How many nodes did you use to run your job?

Pierre Lindenbaum said...

@alain: I played with a local instance of Pig, I don't think the number of nodes matters here. (Isn't it ?)

alain coletta said...
This comment has been removed by the author.
alain coletta said...

The aim with Pig is to perform operations in a hadoop cluster.

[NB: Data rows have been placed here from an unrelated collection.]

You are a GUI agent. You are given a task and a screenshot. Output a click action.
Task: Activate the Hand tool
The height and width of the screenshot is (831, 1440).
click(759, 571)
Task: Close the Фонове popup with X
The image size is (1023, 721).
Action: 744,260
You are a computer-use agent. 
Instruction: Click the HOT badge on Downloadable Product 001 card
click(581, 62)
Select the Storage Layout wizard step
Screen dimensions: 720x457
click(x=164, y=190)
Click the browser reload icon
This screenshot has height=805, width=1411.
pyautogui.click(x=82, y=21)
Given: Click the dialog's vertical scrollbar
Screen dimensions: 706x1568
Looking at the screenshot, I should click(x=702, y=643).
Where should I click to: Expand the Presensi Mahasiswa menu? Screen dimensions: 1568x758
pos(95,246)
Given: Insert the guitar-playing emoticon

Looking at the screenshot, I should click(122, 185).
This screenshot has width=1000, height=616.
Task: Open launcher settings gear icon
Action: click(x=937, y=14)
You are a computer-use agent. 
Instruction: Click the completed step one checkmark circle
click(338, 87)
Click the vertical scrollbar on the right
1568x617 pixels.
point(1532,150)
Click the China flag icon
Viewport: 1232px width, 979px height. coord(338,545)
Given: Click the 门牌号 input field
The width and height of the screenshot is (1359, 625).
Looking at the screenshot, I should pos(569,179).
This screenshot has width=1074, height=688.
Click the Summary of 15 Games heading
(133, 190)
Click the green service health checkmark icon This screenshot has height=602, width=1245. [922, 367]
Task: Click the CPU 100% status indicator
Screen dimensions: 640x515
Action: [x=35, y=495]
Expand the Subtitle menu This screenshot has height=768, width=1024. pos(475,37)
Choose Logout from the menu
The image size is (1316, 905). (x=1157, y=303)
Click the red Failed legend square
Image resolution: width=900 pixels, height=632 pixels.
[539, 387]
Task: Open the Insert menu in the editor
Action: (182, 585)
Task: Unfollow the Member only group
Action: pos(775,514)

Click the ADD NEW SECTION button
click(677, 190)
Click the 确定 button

Although you can run it locally, performance will/should dramatically increase when you use it with a hadoop cluster and the performance gain will be related to the amount of nodes you have in your cluster.
You can create a hadoop cluster in EC2 and give it a spin. We're testing this at InSilico DB and are getting pretty good results.

Andre Schumacher said...

Hi Pierre,

if you are interested in Pig processing aligned sequence data stored in SAM/BAM format or un-aligned fastq/qseq, have a look at SeqPig.